Reproduce the first line of the entries that follow and each later line, word for word, ending with the one containing "Go to pagination page 2".

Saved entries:
[Start of section]

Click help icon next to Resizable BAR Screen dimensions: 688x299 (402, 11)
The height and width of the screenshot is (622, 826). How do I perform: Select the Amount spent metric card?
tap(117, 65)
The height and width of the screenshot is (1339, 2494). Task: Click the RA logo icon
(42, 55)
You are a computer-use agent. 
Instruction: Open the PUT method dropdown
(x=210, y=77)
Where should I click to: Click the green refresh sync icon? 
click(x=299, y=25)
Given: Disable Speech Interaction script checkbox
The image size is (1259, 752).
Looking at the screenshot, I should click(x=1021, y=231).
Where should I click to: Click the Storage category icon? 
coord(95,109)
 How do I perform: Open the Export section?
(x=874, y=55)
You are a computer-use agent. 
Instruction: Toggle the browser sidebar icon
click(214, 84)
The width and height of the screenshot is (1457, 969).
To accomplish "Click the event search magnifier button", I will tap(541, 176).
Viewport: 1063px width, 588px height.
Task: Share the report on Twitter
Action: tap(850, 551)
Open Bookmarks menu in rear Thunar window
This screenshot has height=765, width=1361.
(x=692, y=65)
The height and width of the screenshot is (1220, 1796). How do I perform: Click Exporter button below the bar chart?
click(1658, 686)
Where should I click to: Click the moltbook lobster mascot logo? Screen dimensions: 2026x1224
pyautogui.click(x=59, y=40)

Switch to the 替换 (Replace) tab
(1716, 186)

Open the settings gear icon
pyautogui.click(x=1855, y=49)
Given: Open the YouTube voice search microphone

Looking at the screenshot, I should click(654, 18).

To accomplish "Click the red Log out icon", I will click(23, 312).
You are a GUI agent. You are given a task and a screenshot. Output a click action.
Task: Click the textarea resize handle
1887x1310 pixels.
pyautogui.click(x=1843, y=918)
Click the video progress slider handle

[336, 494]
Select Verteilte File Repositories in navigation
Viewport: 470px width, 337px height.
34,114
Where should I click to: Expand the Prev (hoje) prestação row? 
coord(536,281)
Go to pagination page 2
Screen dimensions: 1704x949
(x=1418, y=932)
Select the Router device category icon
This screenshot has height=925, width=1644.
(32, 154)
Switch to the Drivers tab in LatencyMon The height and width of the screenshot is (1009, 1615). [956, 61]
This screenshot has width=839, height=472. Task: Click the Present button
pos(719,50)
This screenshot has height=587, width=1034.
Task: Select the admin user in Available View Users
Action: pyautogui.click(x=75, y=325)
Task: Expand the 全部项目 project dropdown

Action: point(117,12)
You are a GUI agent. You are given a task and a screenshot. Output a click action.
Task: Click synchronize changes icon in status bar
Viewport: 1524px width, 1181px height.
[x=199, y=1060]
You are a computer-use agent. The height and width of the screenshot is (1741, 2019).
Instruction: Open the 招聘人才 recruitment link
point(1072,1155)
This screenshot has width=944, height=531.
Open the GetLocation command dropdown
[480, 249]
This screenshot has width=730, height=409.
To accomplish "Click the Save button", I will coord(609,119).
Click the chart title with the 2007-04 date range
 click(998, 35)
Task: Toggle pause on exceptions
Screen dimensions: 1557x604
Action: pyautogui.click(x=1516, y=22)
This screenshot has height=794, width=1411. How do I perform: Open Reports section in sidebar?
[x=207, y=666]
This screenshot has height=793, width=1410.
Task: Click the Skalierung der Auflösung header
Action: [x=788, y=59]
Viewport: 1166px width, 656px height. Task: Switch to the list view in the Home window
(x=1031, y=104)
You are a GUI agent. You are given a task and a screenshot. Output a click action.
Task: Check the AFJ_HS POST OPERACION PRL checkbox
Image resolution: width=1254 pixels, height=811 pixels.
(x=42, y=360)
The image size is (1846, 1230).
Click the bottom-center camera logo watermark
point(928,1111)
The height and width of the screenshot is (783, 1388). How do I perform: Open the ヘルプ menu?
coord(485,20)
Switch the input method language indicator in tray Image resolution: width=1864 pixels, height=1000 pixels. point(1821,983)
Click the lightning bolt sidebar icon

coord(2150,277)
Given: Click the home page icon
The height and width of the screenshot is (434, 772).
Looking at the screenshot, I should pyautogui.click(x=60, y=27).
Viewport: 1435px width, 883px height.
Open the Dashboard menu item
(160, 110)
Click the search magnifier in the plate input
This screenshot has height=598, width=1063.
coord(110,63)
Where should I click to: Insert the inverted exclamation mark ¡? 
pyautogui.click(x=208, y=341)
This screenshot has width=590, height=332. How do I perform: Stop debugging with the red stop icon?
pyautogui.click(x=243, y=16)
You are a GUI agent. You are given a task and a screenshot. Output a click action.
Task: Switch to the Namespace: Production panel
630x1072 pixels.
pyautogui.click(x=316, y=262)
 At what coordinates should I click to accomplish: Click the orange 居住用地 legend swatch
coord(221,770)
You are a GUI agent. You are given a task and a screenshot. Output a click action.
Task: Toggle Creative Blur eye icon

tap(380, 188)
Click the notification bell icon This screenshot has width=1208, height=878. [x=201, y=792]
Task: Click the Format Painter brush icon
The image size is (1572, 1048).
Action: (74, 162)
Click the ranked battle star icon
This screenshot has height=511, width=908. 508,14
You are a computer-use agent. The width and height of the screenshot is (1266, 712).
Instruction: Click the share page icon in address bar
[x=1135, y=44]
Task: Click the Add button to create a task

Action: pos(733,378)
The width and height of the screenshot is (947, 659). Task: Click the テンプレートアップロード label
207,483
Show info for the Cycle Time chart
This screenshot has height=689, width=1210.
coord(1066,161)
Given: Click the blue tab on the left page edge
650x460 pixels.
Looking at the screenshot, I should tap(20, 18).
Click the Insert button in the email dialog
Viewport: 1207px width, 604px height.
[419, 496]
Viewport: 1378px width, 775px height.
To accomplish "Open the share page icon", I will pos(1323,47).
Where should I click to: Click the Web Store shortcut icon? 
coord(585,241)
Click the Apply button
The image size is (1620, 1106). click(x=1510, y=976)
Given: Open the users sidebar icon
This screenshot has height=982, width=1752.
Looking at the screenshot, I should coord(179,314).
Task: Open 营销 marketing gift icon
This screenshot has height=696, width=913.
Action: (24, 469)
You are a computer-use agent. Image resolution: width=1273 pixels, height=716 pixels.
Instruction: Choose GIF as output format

[End of section]

### [Final answer]
Click help icon next to Resizable BAR Screen dimensions: 688x299 (402, 11)
The height and width of the screenshot is (622, 826). How do I perform: Select the Amount spent metric card?
tap(117, 65)
The height and width of the screenshot is (1339, 2494). Task: Click the RA logo icon
(42, 55)
You are a computer-use agent. 
Instruction: Open the PUT method dropdown
(x=210, y=77)
Where should I click to: Click the green refresh sync icon? 
click(x=299, y=25)
Given: Disable Speech Interaction script checkbox
The image size is (1259, 752).
Looking at the screenshot, I should click(x=1021, y=231).
Where should I click to: Click the Storage category icon? 
coord(95,109)
 How do I perform: Open the Export section?
(x=874, y=55)
You are a computer-use agent. 
Instruction: Toggle the browser sidebar icon
click(214, 84)
The width and height of the screenshot is (1457, 969).
To accomplish "Click the event search magnifier button", I will tap(541, 176).
Viewport: 1063px width, 588px height.
Task: Share the report on Twitter
Action: tap(850, 551)
Open Bookmarks menu in rear Thunar window
This screenshot has height=765, width=1361.
(x=692, y=65)
The height and width of the screenshot is (1220, 1796). How do I perform: Click Exporter button below the bar chart?
click(1658, 686)
Where should I click to: Click the moltbook lobster mascot logo? Screen dimensions: 2026x1224
pyautogui.click(x=59, y=40)

Switch to the 替换 (Replace) tab
(1716, 186)

Open the settings gear icon
pyautogui.click(x=1855, y=49)
Given: Open the YouTube voice search microphone

Looking at the screenshot, I should click(654, 18).

To accomplish "Click the red Log out icon", I will click(23, 312).
You are a GUI agent. You are given a task and a screenshot. Output a click action.
Task: Click the textarea resize handle
1887x1310 pixels.
pyautogui.click(x=1843, y=918)
Click the video progress slider handle

[336, 494]
Select Verteilte File Repositories in navigation
Viewport: 470px width, 337px height.
34,114
Where should I click to: Expand the Prev (hoje) prestação row? 
coord(536,281)
Go to pagination page 2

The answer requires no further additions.